I understand that, for many years, it was popular to decry saturated fats.  "Drain the fat from the sausage?  Oh yes, then use margarine in the recipe."  "Throw out the hamburger grease, and then put Crisco in the skillet to saute the veggies for your casserole."  Science is beginning to catch up to my mantra of: "The fat God made must be healthier than the fat the chemists invented, regardless of what current scientific studies conclude."

But how do we explain decades-old recipes that said to "drain the fat" -- recipes before Hate-Saturated-Fats became trendy?

In one of our food-history books, I came across information about rations and scrimping during WWII.  According to this book, "drain the fat" (and donate it for needs pertinent to the war effort) was a patriotic thing to do.  Keeping your bacon grease or your hamburger fat to use for your own family's needs?  Selfish! 

Ah ha!  That may be part of the answer to The Great Drain-the-Fat Mystery!

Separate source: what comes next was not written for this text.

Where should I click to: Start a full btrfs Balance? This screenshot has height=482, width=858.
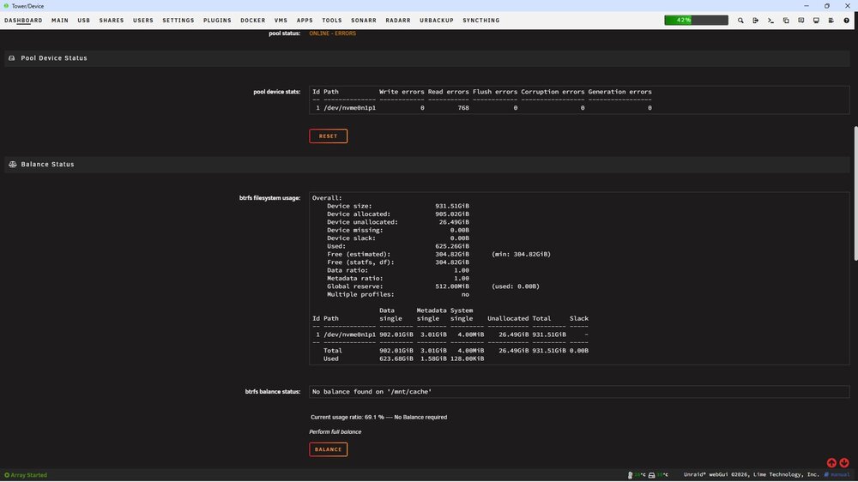pyautogui.click(x=329, y=449)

  1. I'll bet you're on to something there. Also, many people have always reused animal fat. I remember my grandmother's jar of bacon grease that she kept by the stove; after making fried eggs she'd strain it back into the jar for next time. A young woman during the Depression, she never wasted a thing, even years after the war was over.

  2. Mmmmm, bacon fat.

    But your grandma strained it? I thought one of the joys of saving bacon fat was those little bits of bacon that were mixed in with the fat ... and which flavor your green beans ... or your breakfast eggs ... or your hash browns!